── Exercise data ──

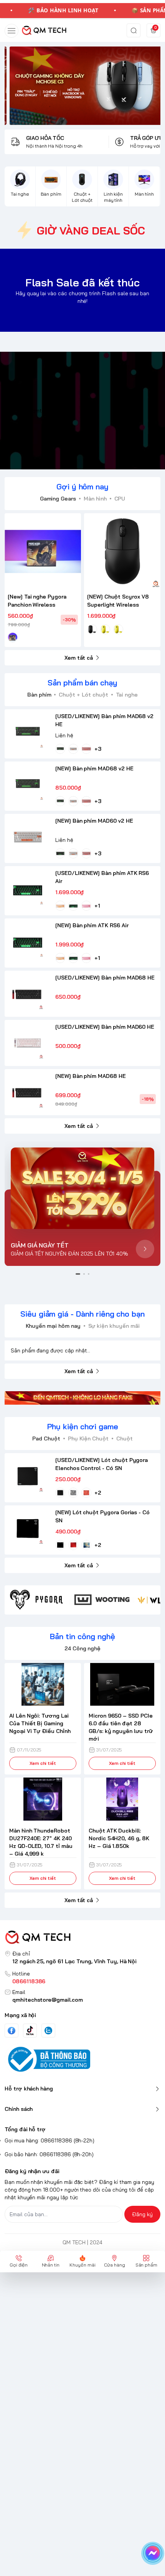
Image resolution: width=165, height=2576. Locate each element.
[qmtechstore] (43, 30)
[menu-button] (11, 31)
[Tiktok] (30, 2030)
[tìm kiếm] (134, 30)
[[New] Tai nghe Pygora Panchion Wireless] (43, 551)
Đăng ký (142, 2214)
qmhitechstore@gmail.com (47, 1999)
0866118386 (28, 1981)
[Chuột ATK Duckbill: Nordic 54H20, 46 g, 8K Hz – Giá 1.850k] (122, 1799)
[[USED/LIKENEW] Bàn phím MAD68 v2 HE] (28, 732)
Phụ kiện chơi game (82, 1426)
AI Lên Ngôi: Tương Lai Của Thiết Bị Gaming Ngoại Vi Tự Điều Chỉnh (40, 1723)
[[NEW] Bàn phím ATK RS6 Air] (28, 941)
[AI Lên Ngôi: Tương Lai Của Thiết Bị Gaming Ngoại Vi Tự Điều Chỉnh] (43, 1684)
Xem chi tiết (43, 1763)
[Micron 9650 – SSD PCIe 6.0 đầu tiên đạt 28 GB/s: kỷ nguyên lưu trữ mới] (122, 1684)
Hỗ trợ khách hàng (29, 2088)
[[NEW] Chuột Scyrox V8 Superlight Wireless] (122, 551)
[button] (78, 1274)
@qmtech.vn (42, 410)
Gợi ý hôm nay (82, 486)
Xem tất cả (78, 657)
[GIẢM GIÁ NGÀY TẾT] (82, 1188)
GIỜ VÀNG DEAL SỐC (91, 230)
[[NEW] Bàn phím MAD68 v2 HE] (28, 785)
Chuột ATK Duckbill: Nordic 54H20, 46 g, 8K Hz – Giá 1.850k (119, 1838)
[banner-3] (82, 86)
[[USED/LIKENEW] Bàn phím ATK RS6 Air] (28, 889)
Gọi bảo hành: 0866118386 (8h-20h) (49, 2154)
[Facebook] (11, 2031)
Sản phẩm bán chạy (82, 682)
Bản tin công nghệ (82, 1636)
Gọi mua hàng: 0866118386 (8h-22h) (49, 2140)
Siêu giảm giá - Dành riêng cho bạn (82, 1314)
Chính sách (19, 2108)
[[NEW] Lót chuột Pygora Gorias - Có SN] (28, 1528)
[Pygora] (37, 1599)
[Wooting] (101, 1599)
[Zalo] (48, 2030)
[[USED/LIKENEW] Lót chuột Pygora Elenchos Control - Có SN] (28, 1476)
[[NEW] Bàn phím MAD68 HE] (28, 1092)
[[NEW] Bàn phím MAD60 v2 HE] (28, 837)
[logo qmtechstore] (82, 1937)
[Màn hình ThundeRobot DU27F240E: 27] (43, 1799)
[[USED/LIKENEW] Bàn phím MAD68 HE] (28, 994)
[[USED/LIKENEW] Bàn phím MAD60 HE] (28, 1043)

───

Copy exactly, word for word, the line with "[[USED/LIKENEW] Lót chuột" through the final line of the listing.

-- Result --
[[USED/LIKENEW] Lót chuột Pygora Elenchos Control - Có SN] (28, 1476)
[[NEW] Bàn phím MAD68 HE] (28, 1092)
[[NEW] Bàn phím MAD60 v2 HE] (28, 837)
[logo qmtechstore] (82, 1937)
[Màn hình ThundeRobot DU27F240E: 27] (43, 1799)
[[USED/LIKENEW] Bàn phím MAD68 HE] (28, 994)
[[USED/LIKENEW] Bàn phím MAD60 HE] (28, 1043)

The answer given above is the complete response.